Christine Palamidessi, author and writer, works mainly with paper, making sculptures, prints, paintings, and books. She studied cartapesta in Lecce, Italy, with Claudio Riso, and mask making in Venice. Both these techniques rely on a very practiced skill of layering paper in a mold and then embedding the paper with hardening agents. Using traditional cartapesta, which in most circles is considered a craf , Palamidessi creates contemporary artistic sculptures inspired by classical form and yoga. Palamidessi evolved into a sculptress by writing on three dimensional objects that were the same size as a computer screen. ” After the internet took over the writing profession and we were no longer handling paper and ink, I began to yearn for a tactile medium,” she said.

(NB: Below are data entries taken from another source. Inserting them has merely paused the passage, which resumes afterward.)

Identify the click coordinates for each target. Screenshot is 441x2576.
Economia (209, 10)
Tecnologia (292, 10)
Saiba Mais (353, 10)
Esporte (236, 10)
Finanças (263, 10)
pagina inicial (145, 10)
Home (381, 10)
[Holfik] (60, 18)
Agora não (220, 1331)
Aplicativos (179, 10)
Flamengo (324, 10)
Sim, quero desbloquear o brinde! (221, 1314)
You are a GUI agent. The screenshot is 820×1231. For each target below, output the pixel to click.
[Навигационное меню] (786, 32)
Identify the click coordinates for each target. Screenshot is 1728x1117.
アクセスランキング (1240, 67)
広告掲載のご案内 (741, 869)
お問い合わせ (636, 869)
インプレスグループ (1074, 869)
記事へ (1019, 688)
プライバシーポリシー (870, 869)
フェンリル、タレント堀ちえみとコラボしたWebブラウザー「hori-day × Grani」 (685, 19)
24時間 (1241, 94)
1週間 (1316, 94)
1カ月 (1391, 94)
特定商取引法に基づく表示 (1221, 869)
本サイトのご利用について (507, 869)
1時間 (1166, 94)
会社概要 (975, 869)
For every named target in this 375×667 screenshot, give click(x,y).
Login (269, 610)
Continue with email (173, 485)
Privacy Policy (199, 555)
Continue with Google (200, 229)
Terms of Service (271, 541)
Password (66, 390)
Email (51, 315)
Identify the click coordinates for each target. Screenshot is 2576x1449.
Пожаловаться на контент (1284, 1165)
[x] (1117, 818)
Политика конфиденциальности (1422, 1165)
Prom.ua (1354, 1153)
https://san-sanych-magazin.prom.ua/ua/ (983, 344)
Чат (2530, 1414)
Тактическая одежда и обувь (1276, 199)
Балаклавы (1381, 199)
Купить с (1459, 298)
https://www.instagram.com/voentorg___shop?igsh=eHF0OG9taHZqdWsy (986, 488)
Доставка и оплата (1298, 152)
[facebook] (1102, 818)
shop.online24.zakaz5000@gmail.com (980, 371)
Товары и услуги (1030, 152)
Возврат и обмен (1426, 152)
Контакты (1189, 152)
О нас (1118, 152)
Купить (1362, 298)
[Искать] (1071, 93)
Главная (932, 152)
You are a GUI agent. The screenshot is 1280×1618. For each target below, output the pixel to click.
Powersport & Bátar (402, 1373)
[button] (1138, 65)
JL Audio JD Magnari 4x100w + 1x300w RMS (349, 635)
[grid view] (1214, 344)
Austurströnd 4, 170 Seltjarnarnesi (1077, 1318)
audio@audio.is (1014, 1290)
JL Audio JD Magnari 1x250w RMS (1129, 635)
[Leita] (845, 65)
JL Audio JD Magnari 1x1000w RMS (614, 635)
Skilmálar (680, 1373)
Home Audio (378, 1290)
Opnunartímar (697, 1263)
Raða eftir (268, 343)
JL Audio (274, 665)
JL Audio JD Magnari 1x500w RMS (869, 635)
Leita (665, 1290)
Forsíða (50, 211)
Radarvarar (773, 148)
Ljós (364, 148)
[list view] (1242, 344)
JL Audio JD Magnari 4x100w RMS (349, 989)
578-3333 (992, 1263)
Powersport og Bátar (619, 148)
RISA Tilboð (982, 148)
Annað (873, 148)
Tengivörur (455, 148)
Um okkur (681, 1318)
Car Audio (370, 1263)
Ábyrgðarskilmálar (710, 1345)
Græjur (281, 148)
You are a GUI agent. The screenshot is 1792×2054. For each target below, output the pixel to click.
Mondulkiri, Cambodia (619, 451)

Palamidessi is a published author. Her novels “The Virgin Knows” and “The Fiddle Case” explore similar emotions as her artwork: religion, violence, culture, and family. For ten years she taught writing at Boston University, where she earned a Phd and a MFA. During the 80s she worked as a video and film editor at “New Video” magazine, wrote for Andy Warhol’s “Interview” , interviewed scores of filmmakers and had a column in New Woman magazine.
“Writing is certainly an important to me. However, at a certain point I was strongly called to the visual arts, particularly sculpture, to my early training in this profession,” she said. “My yoga practice influenced the career change; it keeps the internal emptiness polished and still and ready to grab inspiration, form, and color as if it were lightening.”